Aim 1: In the entries below, begin at the line that has "Click the GPU Clock sensor icon" and stop after the line that has "click(1870, 1387)", then write those lines again with "sensor" changed to "gauge" and nothing else altered. Leave the pictures out of your answer.

>> Start Source text

08-01-99 Kuwait has signalled it will take early action to privatise its huge shipowning operation, Kuwait Oil Tanker, and the sister company specialising in petrochemicals.
The state will continue to hold a stake, as yet unquantified. Observers said the strategy was in line with other Middle Eastern attempts to attract international capital as a counterweight to falling oil revenues.
Budget calculations are coming under threat in several countries because of the low crude price.

The country's willingness to sell part of the tanker enterprise, which controls more than 30 crude oil, products and LPG carriers, has been underlined by oil minister Sheikh Saud Nasser al-Sabah.
The minister is a member of the ruling family and head of state-owned Kuwait Petroleum.
Last year the tanker company took delivery of 2 308,700 dwt vessels, and plans to buy 5 new products carriers, starting from 1999.
It made a record net profit in the 12 months to June 1998 of Dinar 24.1 mm ($ 79.3 mm).

Kuwait Petroleum, one of the world's largest oil companies, is being restructured with increasing emphasis on the downstream sector.
It is a producer and explorer of oil and gas, owns several refineries and is a significant charterer of large tanker tonnage.
The company operates roadside petrol stations in Europe and a retail chain, Q8. Sheikh Saud said the company was considering entering petrol retailing in the US.

>> End Source text
>> Start Input material

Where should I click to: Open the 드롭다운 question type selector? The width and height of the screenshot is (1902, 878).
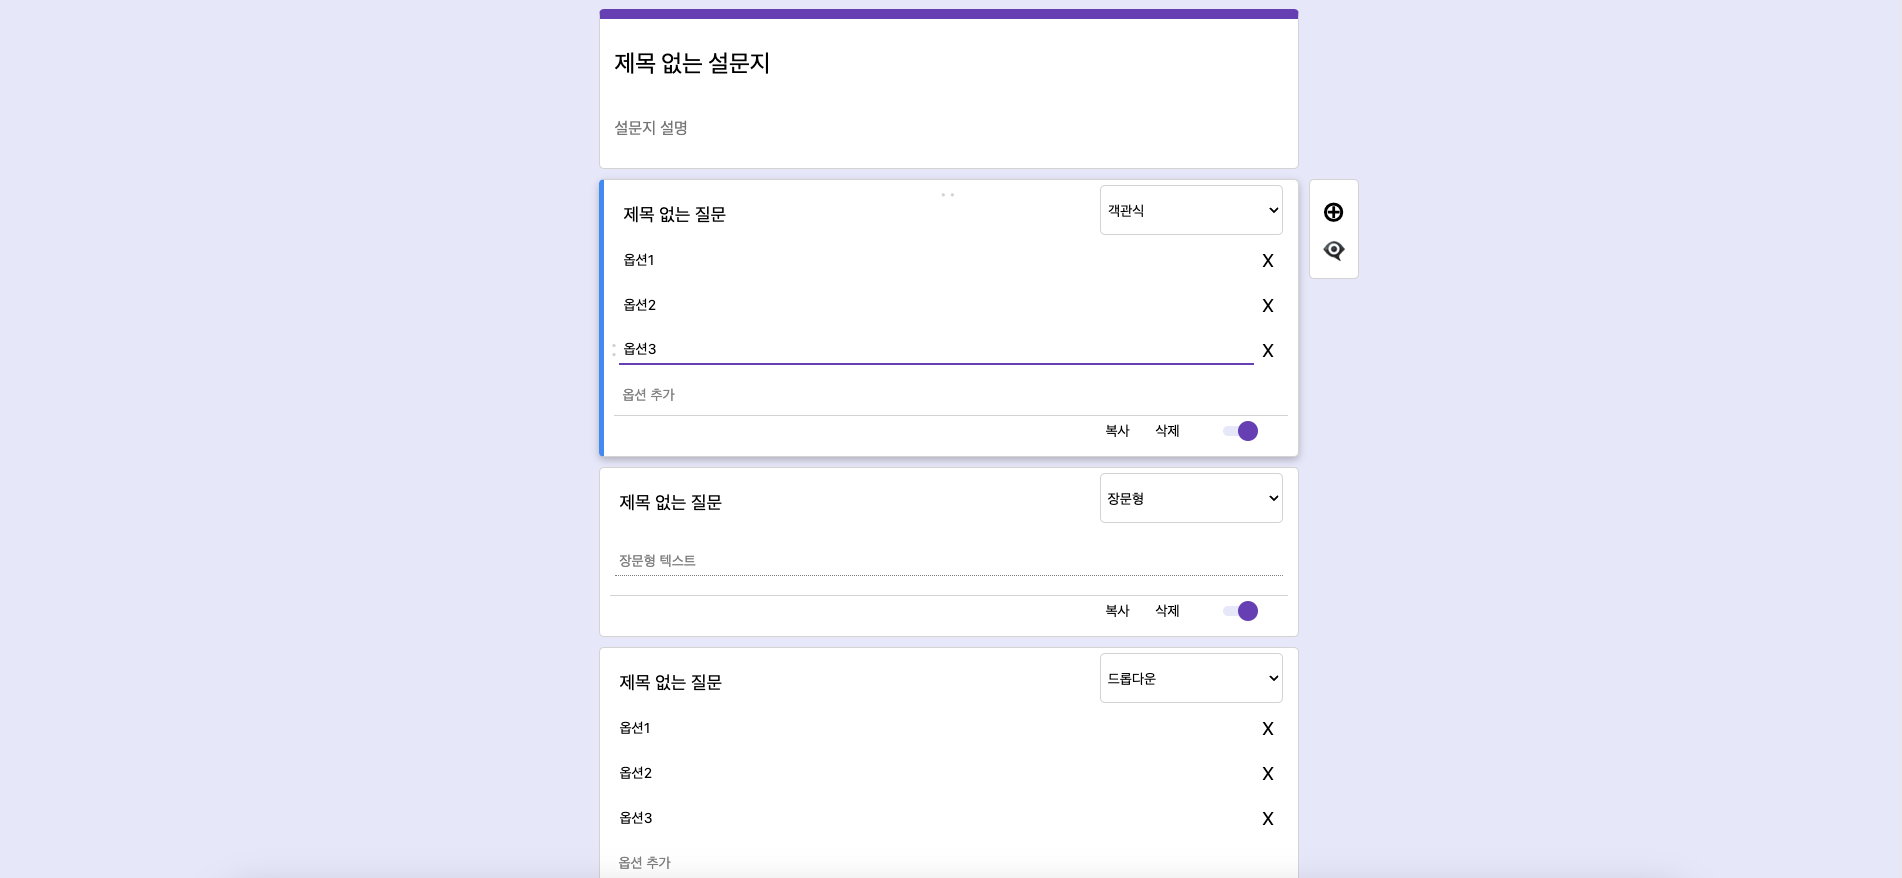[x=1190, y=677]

>> End Input material
>> Start Input material

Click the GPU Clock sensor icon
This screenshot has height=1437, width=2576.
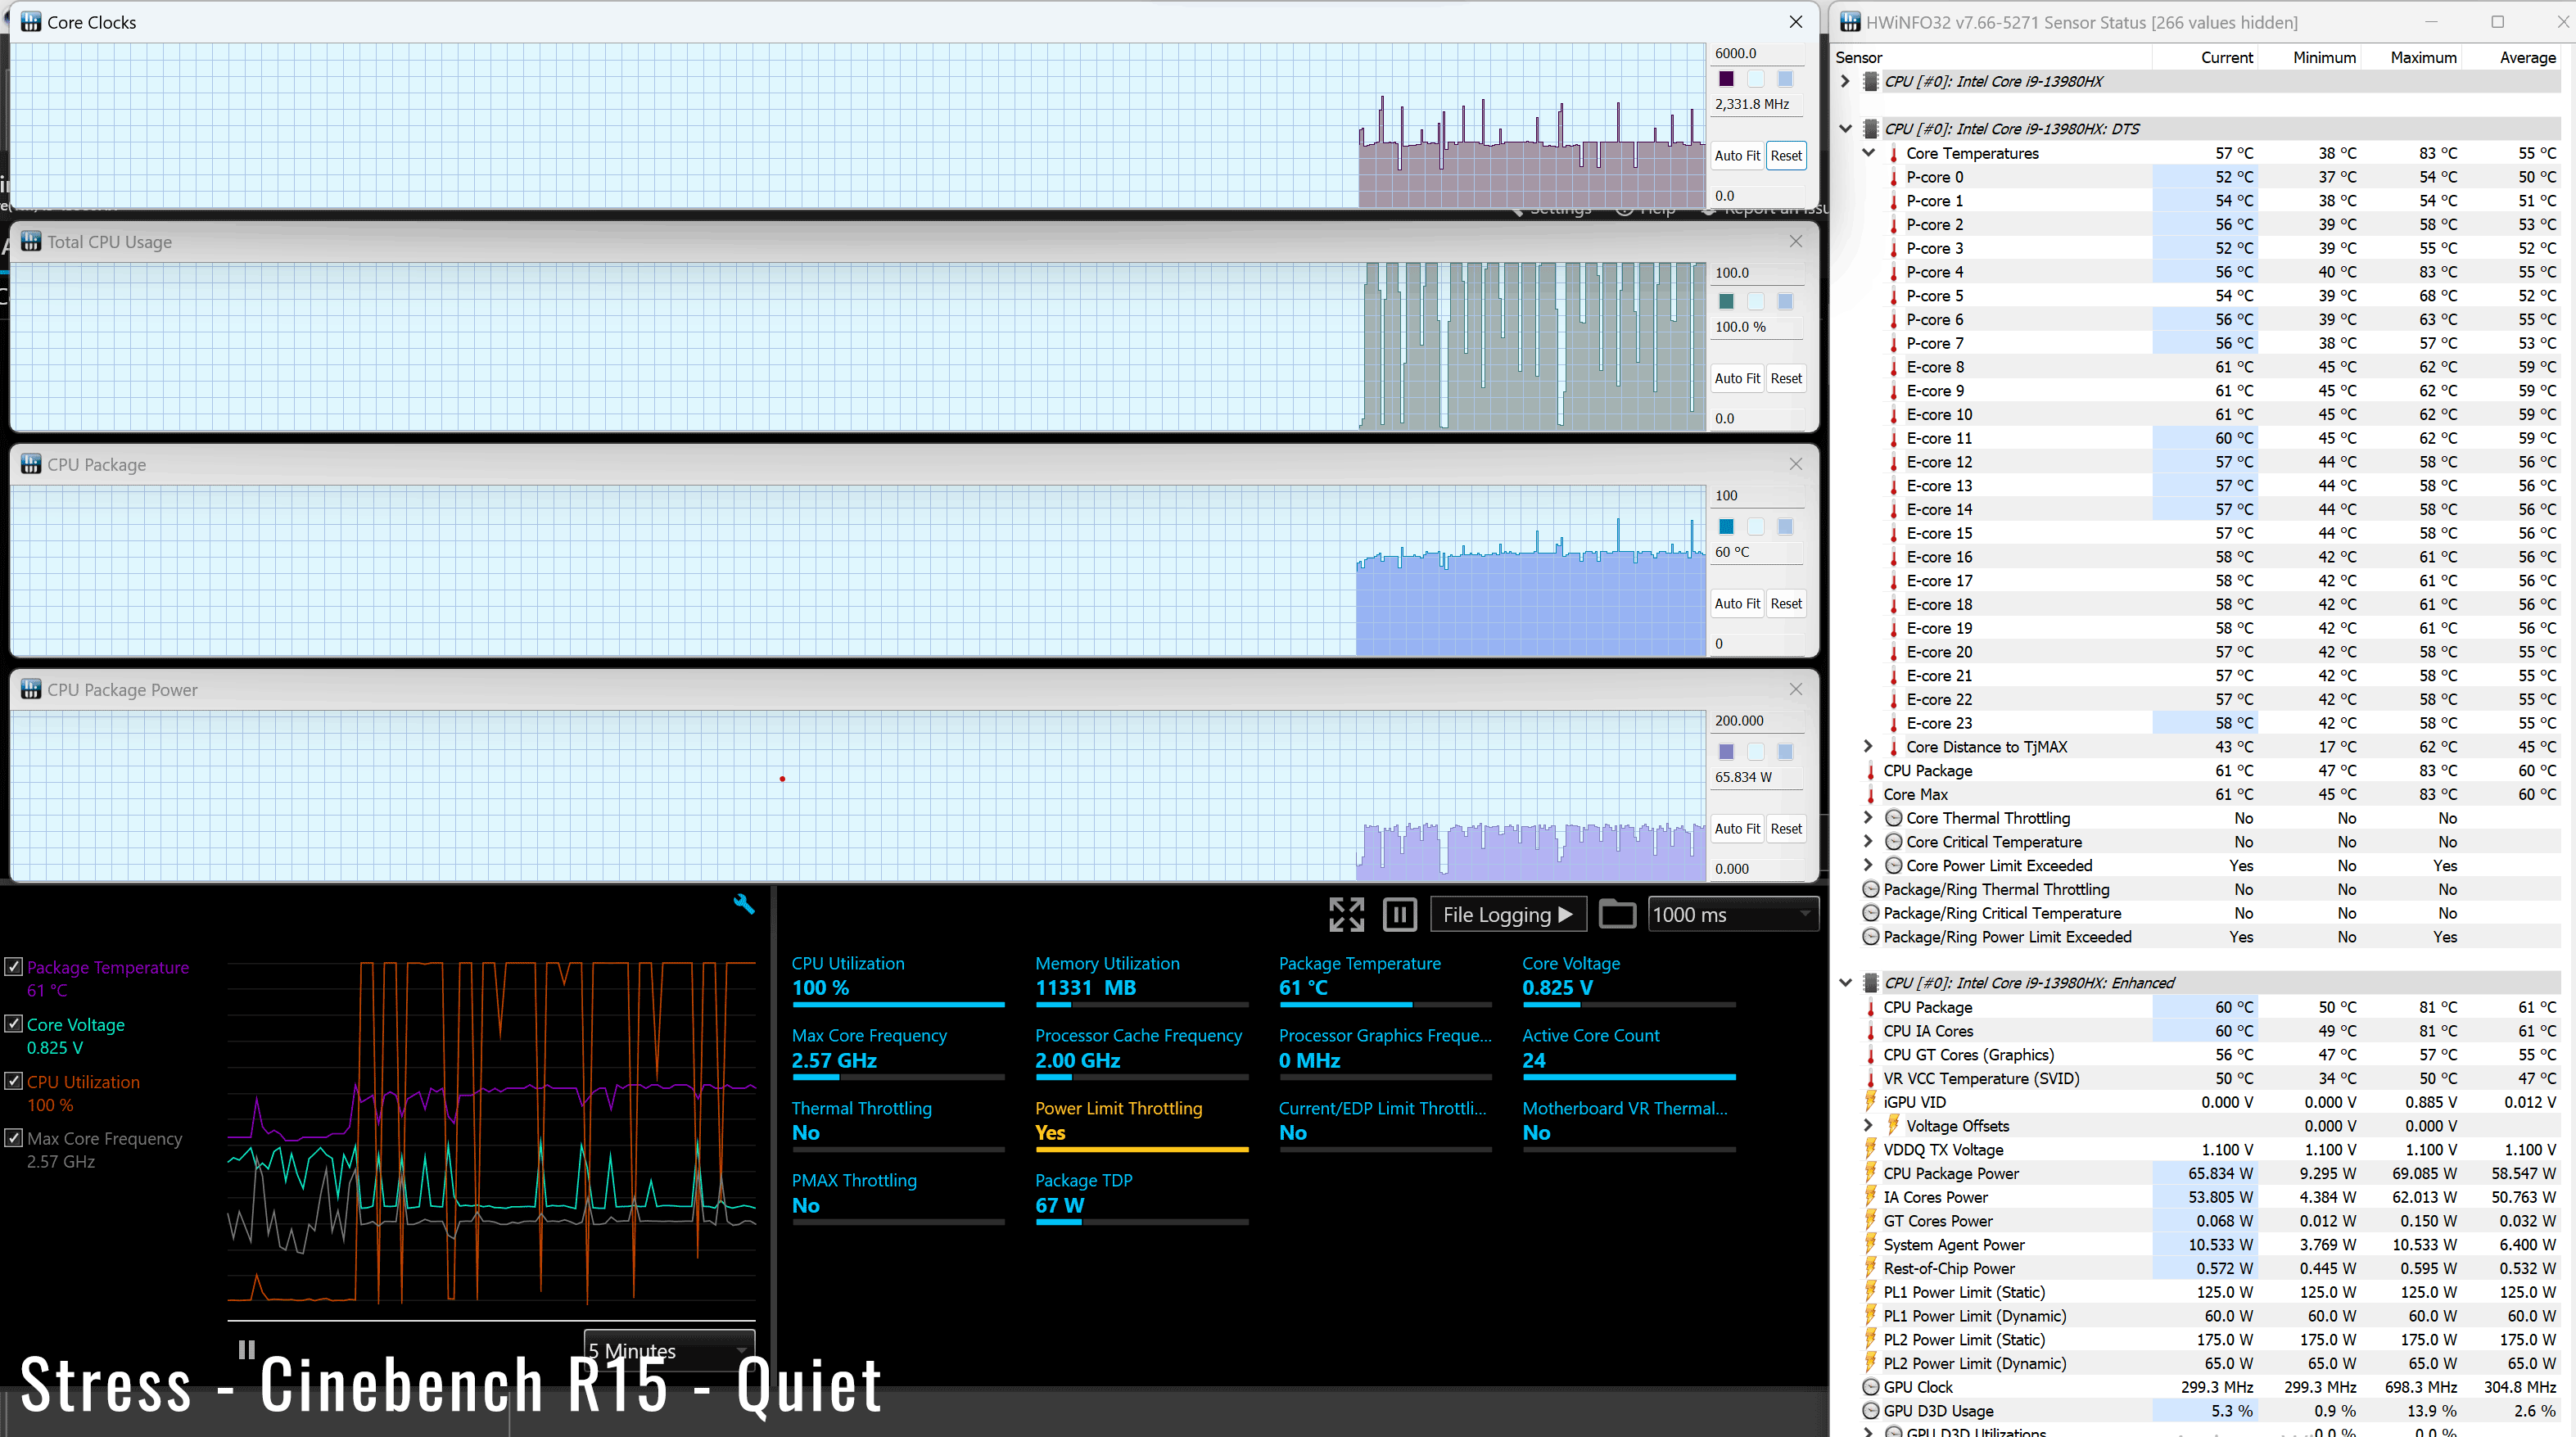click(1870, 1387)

>> End Input material
>> Start Input material

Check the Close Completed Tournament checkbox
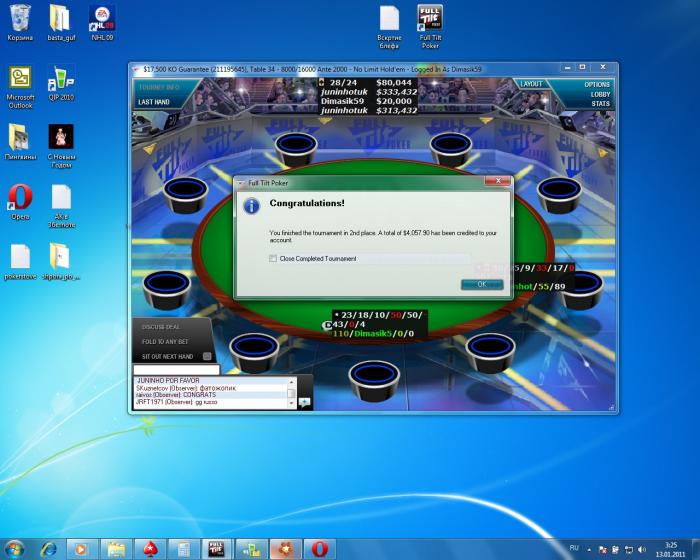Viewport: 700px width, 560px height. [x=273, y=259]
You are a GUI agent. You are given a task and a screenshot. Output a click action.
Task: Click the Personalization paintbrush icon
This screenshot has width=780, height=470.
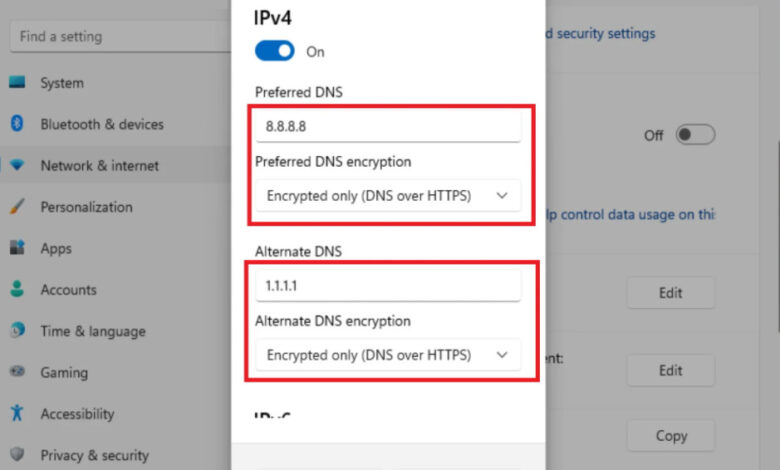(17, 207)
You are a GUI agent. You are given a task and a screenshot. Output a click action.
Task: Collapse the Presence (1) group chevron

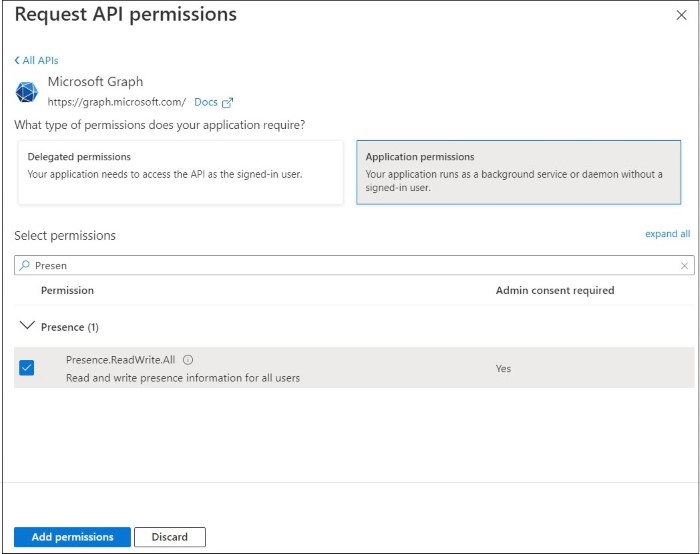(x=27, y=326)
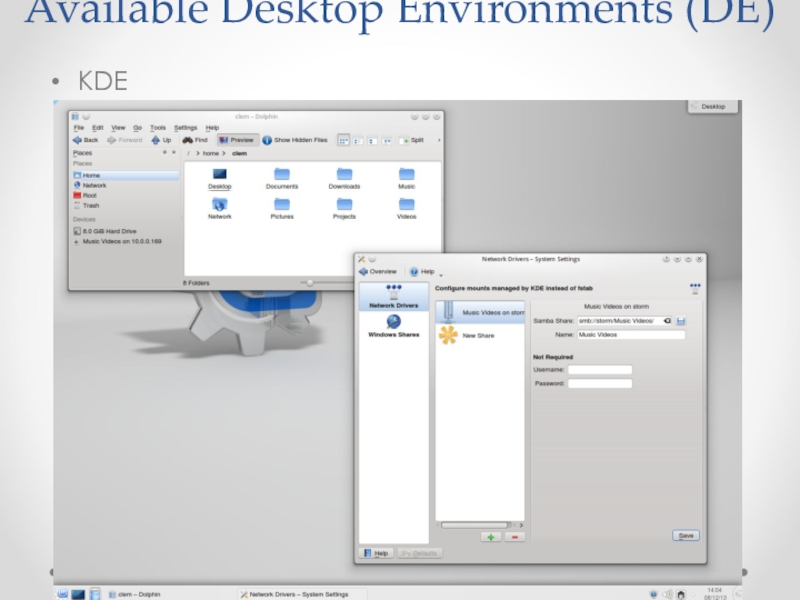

>> End Input material

Aim 2: Pick up the article on Kuwait's plans to privatize its tanker company from where it stops, and continue it in the same style.

Written answer 1:
Click the GPU Clock gauge icon
This screenshot has height=1437, width=2576.
click(1870, 1387)

Written answer 2:
He believed that mergers and marketing arrangements between oil majors opened new opportunities for Kuwait Petroleum.
He said an international firm of consultants would study the privatisation of the tanker company and of Petrochemical Industries.
He was keen to move with the proposed privatisation "in the near future. I hope we get done with this soon."
Sheikh Saud defined the two companies as investment sector firms, as opposed to strategic sectors like other parts of Kuwait Petroleum over which the state must continue to exercise total control.
Kuwait Petroleum wanted to move away from dependence on crude oil exports.
Petrochemical Industries and Union Carbide of the US each have a 45 % stake in Kuwait's $ 2 bn Equate project, which has annual production capacity of 650,000 tonnes of ethylene, 450,000 tonnes of polyethylene and 350,000 tonnes of ethylene glycol.